379211 An Optimization-Based Feature Selection Methodology for the Discovery of Biomarkers from High-Dimensional Data in Clinical Applications

Wednesday, November 19, 2014: 10:50 AM
206 (Hilton Atlanta)
Yannis A. Guzman1, Devaraj Jayachandran2, Doraiswami Ramkrishna2 and Christodoulos A. Floudas1, (1)Department of Chemical and Biological Engineering, Princeton University, Princeton, NJ, (2)School of Chemical Engineering, Purdue University, West Lafayette, IN

        Biomarkers are measurable indicators of biological processes that can be applied in clinical settings for disease diagnosis and prognosis, risk-factor assessment, disease staging, and as indicators of treatment efficacy.  The usage of high-throughput –omics platforms enables large-scale studies that can generate expansive datasets with thousands of candidate biomarkers (i.e., data features).  These methodologies provide a great opportunity for untargeted biomarker discovery in clinical applications, but the huge volume of data yields a subsequent data analysis problem.  For a biomarker to be accepted into clinical praxis, it must be subjected to large-scale, often expensive clinical validation stages [1]; the ultimate success of a discovery-phase biomarker study lies in its ability to produce a small subset of biomarkers with the greatest probability of success in large-scale targeted studies [1,2].  This high data dimensionality per sample is almost always coupled with a comparatively low number of samples in the discovery phase, yielding a statistically difficult feature selection problem with a high probability of overfitting or of selecting data artifacts as meaningful candidates [3].  In response, a number of feature-selection algorithms have been proposed in the context of biomarker selection with varying levels of efficacy [4-7].

        Building on a previous study in which mixed-integer linear optimization models were proposed to classify healthy and diseased samples [8], we developed a novel optimization-based methodology for candidate biomarker selection.  We evaluated our methodology using experimental data sets with a priori known discriminating data features from the literature and evaluate our method in the context of selection stability and accuracy [7,9,10].  Our method has been applied to a proteomics dataset of plasma samples from breast cancer patients to select diagnostic biomarkers [11].  The methodology yielded a multiple-reaction monitoring assay for further clinical validation.  We also present the application of our method to a metabolomics study of patients undergoing chemotherapy.  The utilization of a subset of metabolites that can predict which patients will develop chemotherapy-induced toxicity can guide the treatment decisions of practitioners.

References:

1. Rifai N, Gillette MA, Carr SA. Protein biomarker discovery and validation: the long and uncertain path to clinical utility.

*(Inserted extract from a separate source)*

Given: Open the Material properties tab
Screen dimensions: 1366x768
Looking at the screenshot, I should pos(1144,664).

Nat Biotechnol. 24(8):971-83 (2006).

2. Srinivas PR, Verma M, Zhao Y, Srivastava S. Proteomics for cancer biomarker discovery. Clin Chem. 48(8):1160-9 (2002).

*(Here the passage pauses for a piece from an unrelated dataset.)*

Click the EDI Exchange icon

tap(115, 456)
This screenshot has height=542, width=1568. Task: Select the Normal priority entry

3. Rubingh CM, Bijlsma S, Derks EP, Bobeldijk I, Verheij ER, Kochhar S, Smilde AK. Assessing the performance of statistical validation tools for megavariate metabolomics data. Metabolomics. 2:53-61 (2006).

4. Saeys Y, Inza I, Larrañaga P. A review of feature selection techniques in bioinformatics. Bioinformatics. 23(19):2507-17 (2007).

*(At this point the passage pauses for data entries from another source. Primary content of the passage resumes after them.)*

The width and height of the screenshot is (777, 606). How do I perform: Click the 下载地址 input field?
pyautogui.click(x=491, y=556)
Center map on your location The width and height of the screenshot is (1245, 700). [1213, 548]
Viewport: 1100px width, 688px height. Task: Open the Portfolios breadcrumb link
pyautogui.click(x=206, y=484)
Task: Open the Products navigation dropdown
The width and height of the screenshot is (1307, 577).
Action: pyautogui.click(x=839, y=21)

5. Hilario M, Kalousis A. Approaches to dimensionality reduction in proteomic biomarker studies. Brief Bioinform. 9(2):102-8 (2008).

6. Baek S, Tsai CA, Chen JJ. Development of biomarker classifiers from high-dimensional data. Brief Bioinform. 10(5):537-46 (2009).

7. Christin C, Hoefsloot HC, Smilde AK, Hoekman B, Suits F, Bischoff R, Horvatovich P. A critical assessment of feature selection methods for biomarker discovery in clinical proteomics. Mol Cell Proteomics. 12(1):263-76 (2013).

8. Baliban RC, Sakellari D, Li Z, Guzman YA, Garcia BA, Floudas CA. Discovery of biomarker combinations that predict periodontal health or disease with high accuracy from GCF samples based on high-throughput proteomic analysis and mixed-integer linear optimization. J Clin Periodontol. 40(2):131-9 (2013).

9. He Z, Yu W. Stable feature selection for biomarker discovery. Comput Biol Chem. 34(4):215-25 (2010).

10. Abeel T, Helleputte T, Van de Peer Y, Dupont P, Saeys Y. Robust biomarker identification for cancer diagnosis with ensemble feature selection methods. Bioinformatics. 26(3):392-8 (2010).

11. Riley CP, Zhang X, Nakshatri H, Schneider B, Regnier FE, Adamec J, Buck C. A large, consistent plasma proteomics data set from prospectively collected breast cancer patient and healthy volunteer samples. J Transl Med. 9:80 (2011).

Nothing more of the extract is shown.